Una lettera pubblicata nei giorni scorsi dal nostro giornale e che on line può creare sicuramente dibattito, leggendo lo sconforto e l’esperienza lavorativa di questa 31enne bergamasca.

.«Gentile redazione, ho pensato, come immagino molti altri cittadini, di provare a contattarvi per condividere con quanti si trovano nella mia stessa situazione la mia esperienza. Sono una ragazza di trentuno anni e quando mi sono laureata in lingue nel 2012 pensavo che tutti gli sforzi, i sacrifici miei e dei miei genitori e le difficoltà superate, avessero finalmente la giusta ricompensa in termini di soddisfazione personale e nel tempo anche lavorativa. Sono stata fortunata perché immediatamente mi hanno assunto prima con un contratto a termine e poi con uno a tempo indeterminato presso un’azienda in espansione che non ha mai risentito della crisi economica di questi ultimi anni.
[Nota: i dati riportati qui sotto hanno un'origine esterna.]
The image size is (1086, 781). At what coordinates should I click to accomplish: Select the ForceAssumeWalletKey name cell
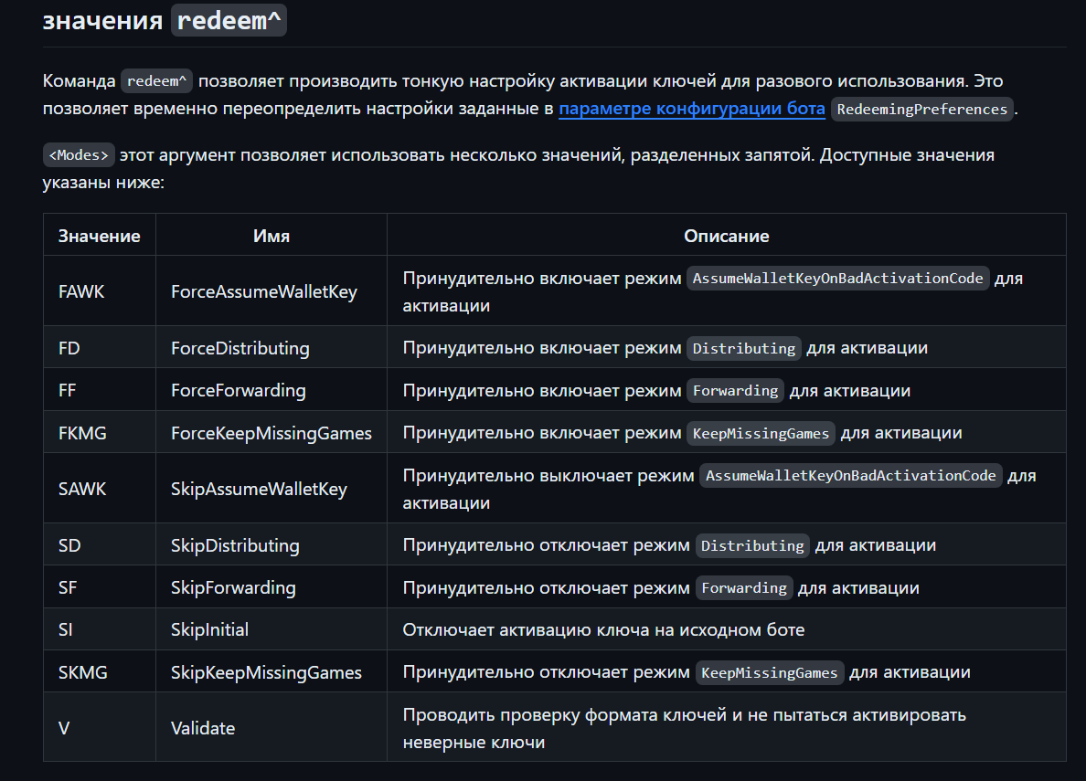tap(271, 291)
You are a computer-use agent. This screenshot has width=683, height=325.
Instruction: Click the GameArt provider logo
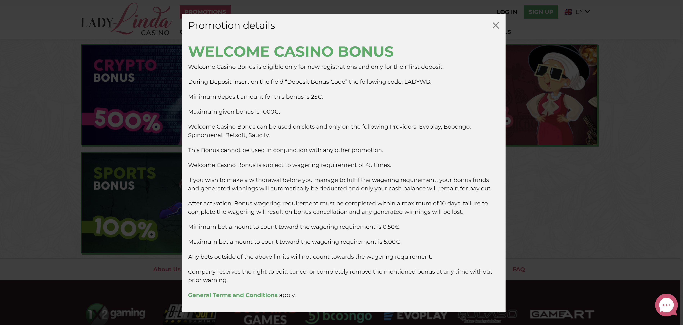click(562, 314)
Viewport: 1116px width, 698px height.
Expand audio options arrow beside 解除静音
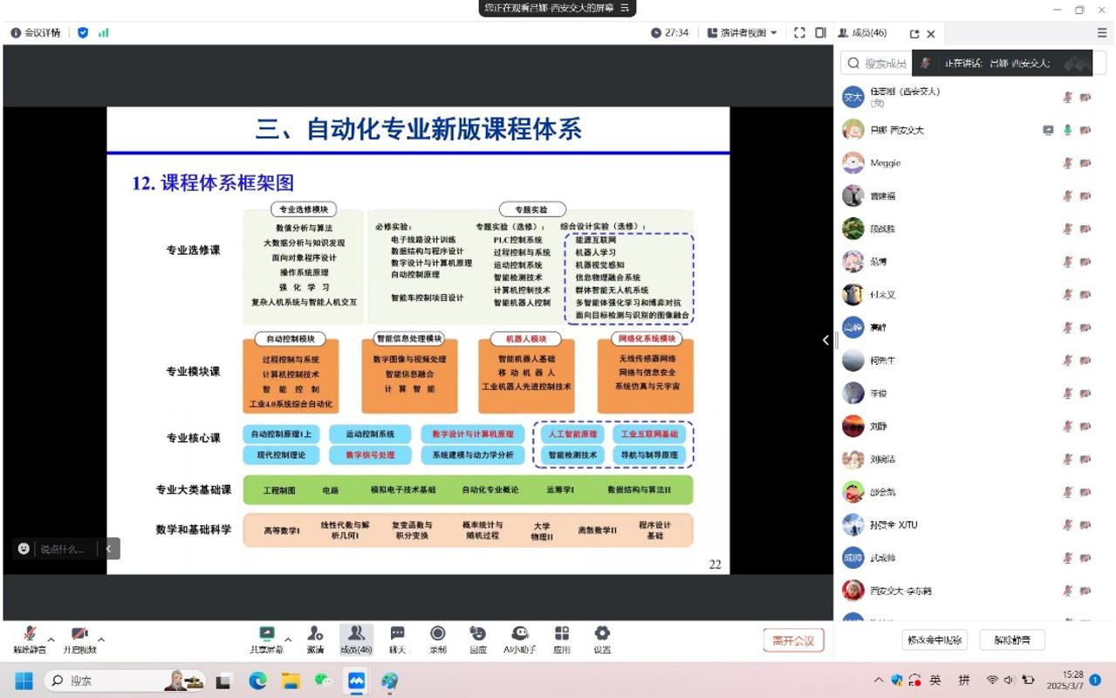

La realtà tuttavia si è ben presto palesata ai miei occhi: il mio titolare dopo sei anni che lavoro per lui neanche sa che ho una laurea, le mie colleghe me la rinfacciamo ancora facendomi svolgere mansioni «altamente professionalizzanti» quali l’archiviazione e la fotocopia dei documenti e in tutto questo mi sono spesso sentita dire con malcelata cattiveria : «È dura stare qui a fare fotocopie con una laurea in tasca! Chissà cosa direbbe tue padre sei vedesse». All’inizio pensavo di dover fare la cosiddetta gavetta e in un certo senso giustificavo quello che mi succedeva.Nel frattempo sono passati sei anni e due gravidanze. Con il primo figlio ho dovuto restituire all’azienda i 26 euro del costo del certificato rilasciato per poter lavorare fino all’ottavo mese e mi sono sentita dire che non era stato richiesto dalla direzione che io lavorassi un mese in più, come se il mio contributo fosse irrilevante. Quest’anno ho partorito di nuovo ma non sono stata bene e così sono rimasta a casa quasi subito e al mio rientro tornerò ad occuparmi delle fotocopie dell’azienda perché, come mi è stato cortesemente puntualizzato, non c’è più bisogno di me. Ho trentuno anni e la sensazione bruttissima di non avere più possibilità di togliermi qualche seppur minima soddisfazione professionale».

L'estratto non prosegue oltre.